Apesar de o fluxo positivo para Brasil ter sustentado a valorização do real no início deste ano, uma surpresa negativa com o banco central americano acelerando o ritmo de alta de juros pode impactar essas entradas de recursos, sendo o principal risco para a moeda brasileira. “Podemos ter um ou dois meses de fluxo estrangeiro positivo para emergentes, mas o Fed pode ficar mais agressivo e o cenário piorar”, diz Sampaio.

Os títulos americanos (Treasuries) já refletem de quatro a cinco altas da taxa básica de juros americana este ano. “Mas o Fed pode fazer até sete elevações se a inflação nos EUA for mais persistente que o esperado”, avalia o gestor da RPS.

Segundo Portella, da Novus, há uma dúvida no mercado de como será o ritmo de alta de juros nos EUA — se será de 0,25 ponto ou 0,50 ponto — e sobre como o Fed deve conduzir a redução do seu balanço de ativos. “O tamanho da alta da taxa de juros nos EUA para este ano já está bem precificado, o risco é mais para frente. Achamos que a taxa de juros deve ficar em um patamar mais alto que os 2% do último ciclo de aperto”, diz.

Para Sampaio, diferentemente do último ciclo de alta de juros, os mercados emergentes estão menos vulneráveis, com taxas de juros em patamares mais elevados e posições de reservas mais confortáveis. “Uma alta mais agressiva da taxa de juros nos EUA deve impactar mais mercados desenvolvidos como Europa e Japão, que vão ficar para trás no movimento de aperto monetário”, analisa.

Por isso, a RPS está com posição comprada em moedas do Leste Europeu contra o euro, com os bancos centrais desses países subindo mais os juros que o Banco Central Europeu (BCE), e em dólar contra o euro e o iene, com o Fed devendo ser mais agressivo.

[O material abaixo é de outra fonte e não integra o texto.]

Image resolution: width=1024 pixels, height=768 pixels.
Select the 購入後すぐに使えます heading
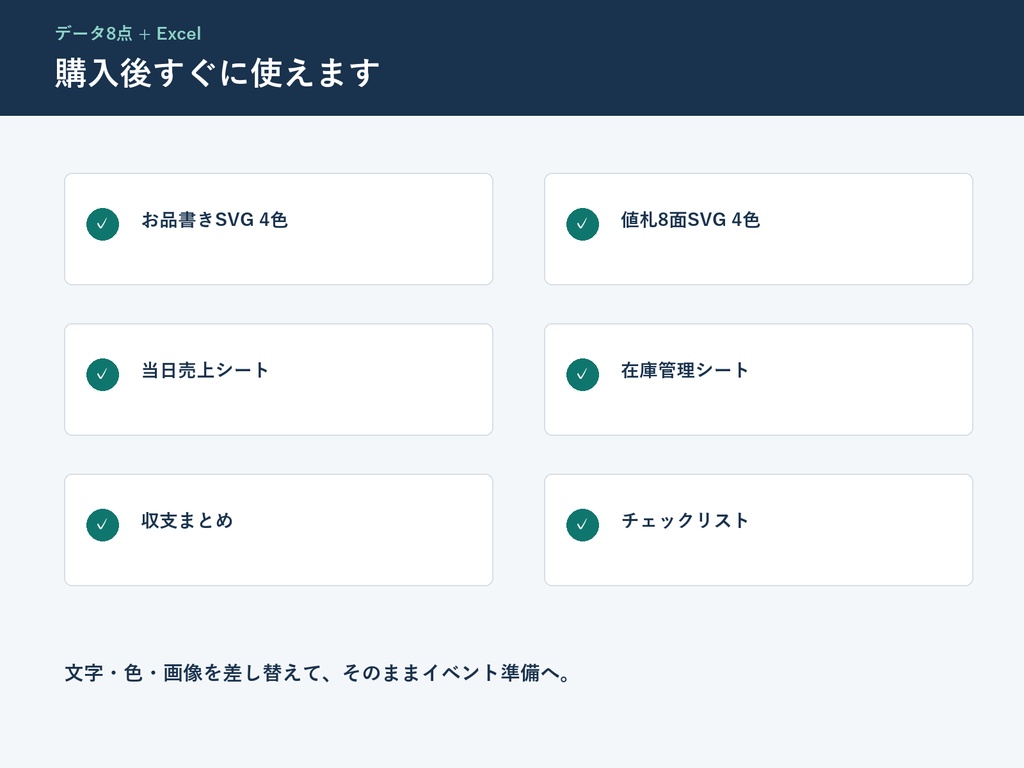217,72
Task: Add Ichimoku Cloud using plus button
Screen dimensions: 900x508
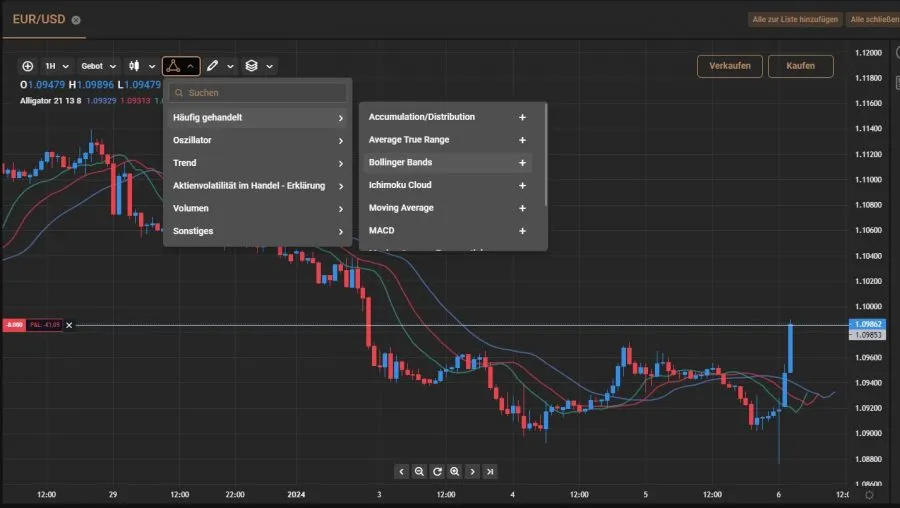Action: [522, 185]
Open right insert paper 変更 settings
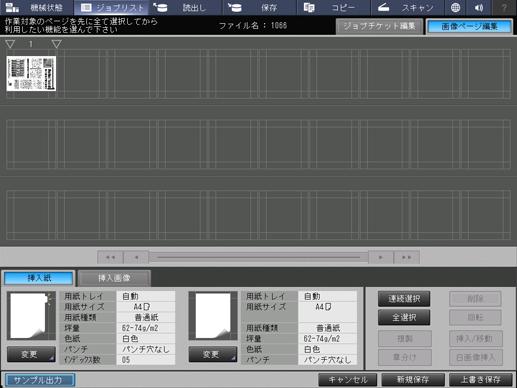Viewport: 517px width, 388px height. [213, 354]
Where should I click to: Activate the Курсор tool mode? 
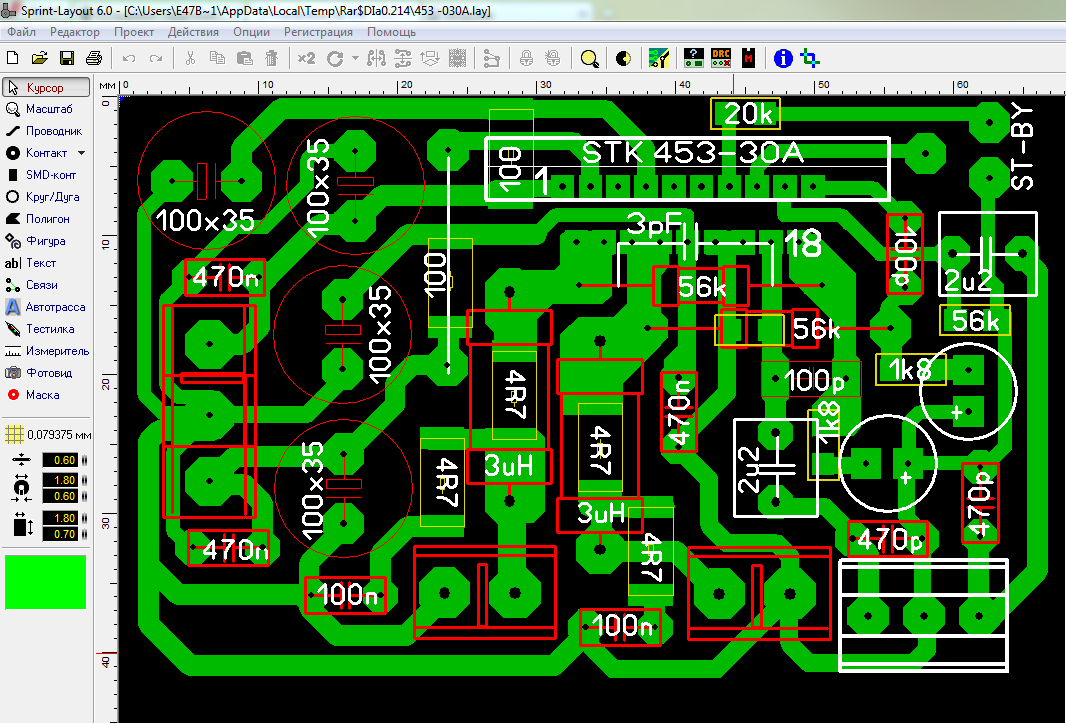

A grande questão, segundo o gestor da RPS, é se o ciclo de alta de juros nos EUA e a redução de liquidez começarem a impactar o crescimento global, o que afetaria os preços das commodities e, consequentemente, o real. “Enquanto tiver crescimento global positivo, que é o caso deste ano, os emergentes ficam mais protegidos”, diz Sampaio.

Eleições traz volatilidade, mas assusta pouco estrangeiro

As eleições no Brasil devem aumentar a volatilidade nos mercados, muito mais em função da piora da percepção dos investidores locais em relação às sinalizações do próximo governo do que a dos estrangeiros. “O estrangeiro não se assusta com o Lula, porque já sabe como será um eventual governo dele e não tem medo”, diz Sampaio.

Para o gestor da RPS, hoje o estrangeiro vê um eventual governo do PT até com melhores olhos que um governo do presidente Jair Bolsonaro mais intervencionista.

Portella afirma que o mercado tem olhado para a sinalização mais para o centro do ex-presidente Lula, que lidera as pesquisas e buscado aliança com o ex-governador de São Paulo Geraldo Alckmin, o que tem sustentado um cenário mais positivo.

Para Mecchi, o contexto de uma eleição polarizada entre os dois candidatos já está, em boa parte, refletido nos preços dos ativos brasileiros. “Qualquer que seja o candidato [Lula ou Bolsonaro], já convivemos com eles”, diz.  O gestor, no entanto, alerta para o aumento da volatilidade nos mercados quando a agenda econômica de ambos candidatos começar a ser discutida.

“O câmbio está muito longe de onde deveria estar, que seria perto de R$ 4,50. Acho que o dólar pode até bater R$ 5,  mas não acho que vamos para o patamar justo por causa da eleição”, diz Mecchi.

Além das eleições, Portella destaca que a volta do Congresso pode gerar ruídos negativos para os mercados no curto prazo, com a pressão dos servidores públicos por reajustes e a discussão sobre corte de impostos, medidas que têm impacto fiscal.